Bug 1377875

Summary:	[support] OSD recovery causes pause in IO which lasts longer than expected
Product:	[Red Hat Storage] Red Hat Ceph Storage	Reporter:	Mike Hackett <mhackett>
Component:	RADOS	Assignee:	Matt Benjamin (redhat) <mbenjamin>
Status:	CLOSED DUPLICATE	QA Contact:	ceph-qe-bugs <ceph-qe-bugs>
Severity:	high	Docs Contact:
Priority:	high
Version:	1.3.2	CC:	amarango, ceph-eng-bugs, dang, dzafman, hnallurv, icolle, jdurgin, kchai, kdreyer, linuxkidd, mhackett, nlevine, rwheeler, sjust, vumrao, yehuda
Target Milestone:	rc
Target Release:	3.0
Hardware:	x86_64
OS:	Linux
Whiteboard:
Fixed In Version:		Doc Type:	If docs needed, set a value
Doc Text:		Story Points:	---
Clone Of:		Environment:
Last Closed:	2017-06-28 19:46:51 UTC	Type:	Bug
Regression:	---	Mount Type:	---
Documentation:	---	CRM:
Verified Versions:		Category:	---
oVirt Team:	---	RHEL 7.3 requirements from Atomic Host:
Cloudforms Team:	---	Target Upstream Version:
Embargoed:

Description Mike Hackett 2016-09-20 21:14:29 UTC

Description of problem:

OSD node is taken offline for 15 mins (with noout flag set) and is brought back online, when recovery IO starts RadosGW client IO halts on the cluster due to large amounts of slow requests currently waiting for degraded object. When the OSD node was brought offline client IO was still active to the cluster for those 15 minutes.

This OSD node houses 2 SSD and 14 SATA HDD's. SSD OSD's back the radosgw.index pool.

The degraded objects were present in the radosgw index pool which is required to be accessed for each RGW op, so a large range of RGW operations would be affected.

Rack replication is being used with 3 racks, 6 SSD's per rack, 2 per OSD node.

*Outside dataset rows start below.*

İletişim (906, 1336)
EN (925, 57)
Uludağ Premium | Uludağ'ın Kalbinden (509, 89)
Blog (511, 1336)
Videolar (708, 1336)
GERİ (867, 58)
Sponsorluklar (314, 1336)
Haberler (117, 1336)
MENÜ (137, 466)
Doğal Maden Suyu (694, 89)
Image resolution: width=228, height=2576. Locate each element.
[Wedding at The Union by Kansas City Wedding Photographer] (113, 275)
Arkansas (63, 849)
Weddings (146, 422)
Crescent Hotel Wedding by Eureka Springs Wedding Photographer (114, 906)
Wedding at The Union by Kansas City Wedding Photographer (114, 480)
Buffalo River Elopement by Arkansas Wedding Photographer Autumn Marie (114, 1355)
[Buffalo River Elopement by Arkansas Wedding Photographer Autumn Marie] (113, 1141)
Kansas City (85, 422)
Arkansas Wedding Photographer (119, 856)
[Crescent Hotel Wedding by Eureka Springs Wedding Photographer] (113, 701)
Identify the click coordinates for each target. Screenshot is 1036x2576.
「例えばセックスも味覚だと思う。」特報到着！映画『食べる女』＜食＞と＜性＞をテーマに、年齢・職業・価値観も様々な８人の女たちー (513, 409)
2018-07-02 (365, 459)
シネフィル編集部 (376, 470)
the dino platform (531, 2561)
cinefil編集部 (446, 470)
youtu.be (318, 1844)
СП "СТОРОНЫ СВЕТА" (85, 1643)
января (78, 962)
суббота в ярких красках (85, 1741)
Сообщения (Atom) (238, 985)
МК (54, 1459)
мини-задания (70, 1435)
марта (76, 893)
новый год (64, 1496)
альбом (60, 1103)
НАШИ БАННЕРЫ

Per upstream Tracker: http://tracker.ceph.com/issues/13104 this is expected behavior as the object is degraded and the OSD is waiting for it to get repaired. Writes to degraded objects (present on the primary) are not allowed in Hammer and below but this has changed in Infernalis.

Initially the recovery threads were throttled on the entire cluster to 1 to prevent client IO impact during cluster recovery but a recommendation was made to increase this value back to the default of 15 on the SSD OSD's, this did not alleviate the issue and issue was seen again on the next node move.

Is recovery operating properly here as expected in Hammer?
Do we have any method to prevent this impact from occurring during an OSD node move?

Version-Release number of selected component (if applicable):
ceph-0.94.5-14.el7cp.x86_64

How reproducible:
Consistent

Steps to Reproduce:
1. Set noout on cluster.
2. Write several GB to cluster.
2. Down one of the OSD nodes.
4. Write several GB to the cluster.
5. Bring OSD node back into cluster, to generate recovery.
6. While recovery is ongoing generate further IO to cluster and validate IO has halted.

Logs from issues are here:

https://api.access.redhat.com/rs/cases/01703018/attachments/ceb38cac-0a54-4781-9d9c-4498f37abddb

https://api.access.redhat.com/rs/cases/01703018/attachments/db1e4598-6e5e-4808-9592-a904738f408f

https://api.access.redhat.com/rs/cases/01703018/attachments/38fd0ded-07d5-4f4e-b71b-10601f9ee58b

Comment 81 Mike Hackett 2016-11-07 21:07:38 UTC

adding needinfo back as last update cleared it.